SOURCE DATA –
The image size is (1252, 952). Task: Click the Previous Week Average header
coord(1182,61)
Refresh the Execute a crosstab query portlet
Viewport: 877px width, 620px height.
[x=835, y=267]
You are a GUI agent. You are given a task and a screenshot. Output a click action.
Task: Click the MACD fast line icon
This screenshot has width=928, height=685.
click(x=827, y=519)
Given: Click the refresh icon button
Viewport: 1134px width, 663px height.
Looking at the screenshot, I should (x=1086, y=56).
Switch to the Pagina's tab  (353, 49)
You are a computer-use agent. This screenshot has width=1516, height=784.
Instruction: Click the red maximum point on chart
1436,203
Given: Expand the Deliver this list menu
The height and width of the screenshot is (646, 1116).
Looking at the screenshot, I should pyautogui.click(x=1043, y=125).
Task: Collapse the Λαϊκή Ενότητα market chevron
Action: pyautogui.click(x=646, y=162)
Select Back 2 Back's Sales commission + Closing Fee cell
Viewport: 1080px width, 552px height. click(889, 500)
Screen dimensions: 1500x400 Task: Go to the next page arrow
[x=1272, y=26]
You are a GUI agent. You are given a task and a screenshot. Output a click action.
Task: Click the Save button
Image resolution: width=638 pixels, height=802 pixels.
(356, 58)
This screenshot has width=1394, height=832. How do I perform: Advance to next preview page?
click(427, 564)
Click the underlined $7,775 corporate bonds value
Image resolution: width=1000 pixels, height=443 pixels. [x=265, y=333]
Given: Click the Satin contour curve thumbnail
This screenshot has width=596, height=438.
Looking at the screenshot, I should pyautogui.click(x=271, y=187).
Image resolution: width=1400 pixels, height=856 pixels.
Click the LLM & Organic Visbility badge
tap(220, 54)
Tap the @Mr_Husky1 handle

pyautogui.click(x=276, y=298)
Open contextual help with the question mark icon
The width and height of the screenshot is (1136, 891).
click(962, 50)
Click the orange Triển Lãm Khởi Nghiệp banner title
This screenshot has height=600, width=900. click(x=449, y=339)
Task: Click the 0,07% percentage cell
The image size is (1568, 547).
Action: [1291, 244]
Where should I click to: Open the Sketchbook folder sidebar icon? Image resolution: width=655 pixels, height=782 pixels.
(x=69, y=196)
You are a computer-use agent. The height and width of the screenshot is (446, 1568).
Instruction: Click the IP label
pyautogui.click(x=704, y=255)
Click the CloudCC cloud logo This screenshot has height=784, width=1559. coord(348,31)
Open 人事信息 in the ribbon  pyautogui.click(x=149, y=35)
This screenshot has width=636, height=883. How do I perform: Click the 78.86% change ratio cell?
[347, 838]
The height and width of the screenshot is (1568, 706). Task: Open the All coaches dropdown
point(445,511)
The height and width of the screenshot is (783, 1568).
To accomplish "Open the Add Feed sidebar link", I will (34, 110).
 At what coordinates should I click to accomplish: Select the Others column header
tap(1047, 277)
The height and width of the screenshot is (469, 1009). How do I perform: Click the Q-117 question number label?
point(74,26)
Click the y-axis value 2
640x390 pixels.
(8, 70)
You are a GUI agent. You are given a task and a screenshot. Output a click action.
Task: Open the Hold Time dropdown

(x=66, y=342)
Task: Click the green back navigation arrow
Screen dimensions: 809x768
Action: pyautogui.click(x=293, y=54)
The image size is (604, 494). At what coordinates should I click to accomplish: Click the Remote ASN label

PROBLEM REQUIREMENTS –
Write the material out once more, exactly.

YOUR SOLUTION –
The image size is (1252, 952). Task: Click the Previous Week Average header
coord(1182,61)
Refresh the Execute a crosstab query portlet
Viewport: 877px width, 620px height.
[x=835, y=267]
You are a GUI agent. You are given a task and a screenshot. Output a click action.
Task: Click the MACD fast line icon
This screenshot has width=928, height=685.
click(x=827, y=519)
Given: Click the refresh icon button
Viewport: 1134px width, 663px height.
Looking at the screenshot, I should (x=1086, y=56).
Switch to the Pagina's tab  (353, 49)
You are a computer-use agent. This screenshot has width=1516, height=784.
Instruction: Click the red maximum point on chart
1436,203
Given: Expand the Deliver this list menu
The height and width of the screenshot is (646, 1116).
Looking at the screenshot, I should pyautogui.click(x=1043, y=125).
Task: Collapse the Λαϊκή Ενότητα market chevron
Action: pyautogui.click(x=646, y=162)
Select Back 2 Back's Sales commission + Closing Fee cell
Viewport: 1080px width, 552px height. click(889, 500)
Screen dimensions: 1500x400 Task: Go to the next page arrow
[x=1272, y=26]
You are a GUI agent. You are given a task and a screenshot. Output a click action.
Task: Click the Save button
Image resolution: width=638 pixels, height=802 pixels.
(356, 58)
This screenshot has width=1394, height=832. How do I perform: Advance to next preview page?
click(427, 564)
Click the underlined $7,775 corporate bonds value
Image resolution: width=1000 pixels, height=443 pixels. [x=265, y=333]
Given: Click the Satin contour curve thumbnail
This screenshot has width=596, height=438.
Looking at the screenshot, I should pyautogui.click(x=271, y=187).
Image resolution: width=1400 pixels, height=856 pixels.
Click the LLM & Organic Visbility badge
tap(220, 54)
Tap the @Mr_Husky1 handle

pyautogui.click(x=276, y=298)
Open contextual help with the question mark icon
The width and height of the screenshot is (1136, 891).
click(962, 50)
Click the orange Triển Lãm Khởi Nghiệp banner title
This screenshot has height=600, width=900. click(x=449, y=339)
Task: Click the 0,07% percentage cell
The image size is (1568, 547).
Action: [1291, 244]
Where should I click to: Open the Sketchbook folder sidebar icon? Image resolution: width=655 pixels, height=782 pixels.
(x=69, y=196)
You are a computer-use agent. The height and width of the screenshot is (446, 1568).
Instruction: Click the IP label
pyautogui.click(x=704, y=255)
Click the CloudCC cloud logo This screenshot has height=784, width=1559. coord(348,31)
Open 人事信息 in the ribbon  pyautogui.click(x=149, y=35)
This screenshot has width=636, height=883. How do I perform: Click the 78.86% change ratio cell?
[347, 838]
The height and width of the screenshot is (1568, 706). Task: Open the All coaches dropdown
point(445,511)
The height and width of the screenshot is (783, 1568).
To accomplish "Open the Add Feed sidebar link", I will (34, 110).
 At what coordinates should I click to accomplish: Select the Others column header
tap(1047, 277)
The height and width of the screenshot is (469, 1009). How do I perform: Click the Q-117 question number label?
point(74,26)
Click the y-axis value 2
640x390 pixels.
(8, 70)
You are a GUI agent. You are given a task and a screenshot. Output a click action.
Task: Open the Hold Time dropdown

(x=66, y=342)
Task: Click the green back navigation arrow
Screen dimensions: 809x768
Action: pyautogui.click(x=293, y=54)
The image size is (604, 494). At what coordinates should I click to accomplish: Click the Remote ASN label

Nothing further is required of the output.